If this were true it would be AMLO being declared president-elect instead of Calderón. AMLO had the election in the bag just a few months before the election and showed us how to play it dumb and lose. "One of the best political operatives in the country", I beg to differ.

Posted by: K. Vronna | September 5, 2006 05:14 PM

If you want to see what a responsible left does, read this:

Posted by: K. Vronna | September 5, 2006 05:30 PM

Lund needs to reach into his tool box before he sees AMLO again. Little Lopez has a few loose screws that need to be tightened.

For those who haven't seen it-- read Krauze's op-ed here in the Wash Post--excellent.

Posted by: Goyo | September 5, 2006 05:31 PM

Our Dear Republic has been spared from the hands of a potential populist dictator. We can see him today at his best, exposing his dictatorial impulses by imposing a huge street blockade in the most important avenue of our country, disrupting the lives of thousands of people who voted for him.

Posted by: emptyboxes | September 5, 2006 05:40 PM

I have loved watchin this develop b/c im american and dont have to worry about any consequences. Hopefully Lopez holds out and forms his own opposition govt and a civil war ensues. and all the illegals hear go back home to fight in it. Then both sides have heavy casualties and a new political party forms and prevails. And their population is so hurt immigration is no longer a problem for the US. SO everyone cross ur finger and hope Lopez starts a civil war.

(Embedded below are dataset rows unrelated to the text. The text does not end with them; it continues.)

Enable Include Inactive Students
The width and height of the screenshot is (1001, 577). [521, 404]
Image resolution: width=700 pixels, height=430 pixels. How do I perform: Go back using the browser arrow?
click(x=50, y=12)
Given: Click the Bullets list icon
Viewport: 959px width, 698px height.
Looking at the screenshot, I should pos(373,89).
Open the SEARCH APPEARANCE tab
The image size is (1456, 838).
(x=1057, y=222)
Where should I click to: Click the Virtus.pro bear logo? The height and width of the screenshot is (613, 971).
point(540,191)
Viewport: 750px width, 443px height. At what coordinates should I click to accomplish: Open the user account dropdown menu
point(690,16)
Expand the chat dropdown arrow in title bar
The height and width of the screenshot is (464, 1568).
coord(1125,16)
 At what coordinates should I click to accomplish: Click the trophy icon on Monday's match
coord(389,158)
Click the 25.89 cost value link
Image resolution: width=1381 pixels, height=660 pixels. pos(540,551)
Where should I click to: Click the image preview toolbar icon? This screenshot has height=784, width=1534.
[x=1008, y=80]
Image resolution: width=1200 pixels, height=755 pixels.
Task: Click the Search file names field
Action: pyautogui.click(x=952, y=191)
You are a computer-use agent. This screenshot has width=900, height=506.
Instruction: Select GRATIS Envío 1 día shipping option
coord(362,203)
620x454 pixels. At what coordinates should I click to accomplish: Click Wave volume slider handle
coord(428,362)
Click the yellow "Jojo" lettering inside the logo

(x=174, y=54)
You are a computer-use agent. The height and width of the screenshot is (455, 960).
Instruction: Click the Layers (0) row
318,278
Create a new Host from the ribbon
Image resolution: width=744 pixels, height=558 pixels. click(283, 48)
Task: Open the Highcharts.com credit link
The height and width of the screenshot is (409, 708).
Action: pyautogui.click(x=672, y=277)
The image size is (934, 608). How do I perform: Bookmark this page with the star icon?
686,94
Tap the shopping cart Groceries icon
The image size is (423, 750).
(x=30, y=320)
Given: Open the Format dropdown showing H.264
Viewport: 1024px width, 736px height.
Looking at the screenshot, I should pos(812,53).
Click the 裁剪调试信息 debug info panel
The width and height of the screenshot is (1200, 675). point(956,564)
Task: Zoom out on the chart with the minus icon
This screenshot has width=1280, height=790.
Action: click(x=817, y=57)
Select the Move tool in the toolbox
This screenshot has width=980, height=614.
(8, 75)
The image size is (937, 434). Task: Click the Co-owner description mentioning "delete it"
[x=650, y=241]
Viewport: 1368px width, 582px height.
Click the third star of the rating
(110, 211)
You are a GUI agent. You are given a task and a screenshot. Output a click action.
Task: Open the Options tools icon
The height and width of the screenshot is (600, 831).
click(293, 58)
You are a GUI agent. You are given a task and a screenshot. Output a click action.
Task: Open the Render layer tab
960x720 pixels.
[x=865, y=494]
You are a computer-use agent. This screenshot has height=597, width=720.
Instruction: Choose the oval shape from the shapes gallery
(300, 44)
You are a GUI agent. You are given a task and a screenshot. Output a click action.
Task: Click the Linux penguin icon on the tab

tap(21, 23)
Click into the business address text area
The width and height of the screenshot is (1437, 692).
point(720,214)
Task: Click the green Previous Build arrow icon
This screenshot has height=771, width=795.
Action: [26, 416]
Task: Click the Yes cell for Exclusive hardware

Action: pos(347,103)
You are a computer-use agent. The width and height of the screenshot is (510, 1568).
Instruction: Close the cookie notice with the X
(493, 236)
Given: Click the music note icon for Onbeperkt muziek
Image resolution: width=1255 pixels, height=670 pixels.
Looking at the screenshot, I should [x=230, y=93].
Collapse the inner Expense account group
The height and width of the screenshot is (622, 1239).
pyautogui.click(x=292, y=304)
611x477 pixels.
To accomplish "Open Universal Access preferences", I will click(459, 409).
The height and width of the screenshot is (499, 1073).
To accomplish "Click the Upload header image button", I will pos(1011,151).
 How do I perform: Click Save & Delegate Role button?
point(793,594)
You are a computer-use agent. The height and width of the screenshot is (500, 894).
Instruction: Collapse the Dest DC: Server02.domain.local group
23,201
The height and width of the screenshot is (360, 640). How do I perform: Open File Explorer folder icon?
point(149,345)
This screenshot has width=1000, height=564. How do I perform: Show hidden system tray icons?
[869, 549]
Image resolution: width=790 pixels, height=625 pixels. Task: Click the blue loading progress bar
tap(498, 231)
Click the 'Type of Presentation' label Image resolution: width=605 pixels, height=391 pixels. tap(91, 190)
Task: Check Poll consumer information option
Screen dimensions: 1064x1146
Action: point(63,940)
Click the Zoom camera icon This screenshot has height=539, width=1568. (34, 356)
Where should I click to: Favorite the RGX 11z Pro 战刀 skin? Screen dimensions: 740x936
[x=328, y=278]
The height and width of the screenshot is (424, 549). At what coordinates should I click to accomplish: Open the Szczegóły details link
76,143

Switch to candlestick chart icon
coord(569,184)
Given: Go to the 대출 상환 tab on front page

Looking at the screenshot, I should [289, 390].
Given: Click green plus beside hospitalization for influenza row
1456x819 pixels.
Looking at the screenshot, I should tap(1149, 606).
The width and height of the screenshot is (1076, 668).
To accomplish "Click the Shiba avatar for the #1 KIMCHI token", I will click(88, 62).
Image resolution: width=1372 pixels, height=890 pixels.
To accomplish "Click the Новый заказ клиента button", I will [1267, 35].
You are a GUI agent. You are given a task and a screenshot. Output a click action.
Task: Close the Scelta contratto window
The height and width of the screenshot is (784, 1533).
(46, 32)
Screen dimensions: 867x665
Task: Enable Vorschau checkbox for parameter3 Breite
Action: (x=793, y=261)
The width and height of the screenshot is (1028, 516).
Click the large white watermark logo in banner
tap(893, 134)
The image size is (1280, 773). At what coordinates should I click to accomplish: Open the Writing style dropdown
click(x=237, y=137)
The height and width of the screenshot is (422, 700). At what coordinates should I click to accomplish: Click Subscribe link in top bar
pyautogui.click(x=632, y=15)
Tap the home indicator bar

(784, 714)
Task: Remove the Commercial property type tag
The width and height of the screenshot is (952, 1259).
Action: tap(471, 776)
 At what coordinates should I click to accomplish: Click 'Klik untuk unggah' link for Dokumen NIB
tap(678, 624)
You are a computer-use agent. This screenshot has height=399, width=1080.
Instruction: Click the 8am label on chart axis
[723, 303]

Posted by: Calderon | September 5, 2006 05:56 PM

"After those two speeches, Fox, after being humiliated Friday night, will speak at 8 p.m., followed by Calderón again."

Don't know what country this quote came from, but it's totally blind to what the Mexican on the street is saying, check reports in just about any paper except the Jornada. The percepcion is that the incident in congress was shameful, not that Fox was humiliated. Ceci, are you hanging out in the zócalo again?

Posted by: K. Vronna | September 5, 2006 06:14 PM

Like the USA in 2000 the president was decided by rightist judges, not the majority will of the voting citizens.
The installation of Calderon shows how the fledgling Mexican democracy has learned the process from it's northern neighbor.
If Mexico truly wanted democracy instead of an installed ruler they would have demanded a full and total re-count of every single vote, no matter how long it took. Then and only then would the people of Mexico and internationally respect the truly elected leader. Now we have yet another president with no voter mandate, just an asterisk next to his name referencing his historic (Ill)legitimacy.

Posted by: K Sullivan | September 5, 2006 06:22 PM

Yeah, "Calderon" and when you come down from your peyote trip maybe you will stop being such a sour puss and help build a better country or relationship between the two countries.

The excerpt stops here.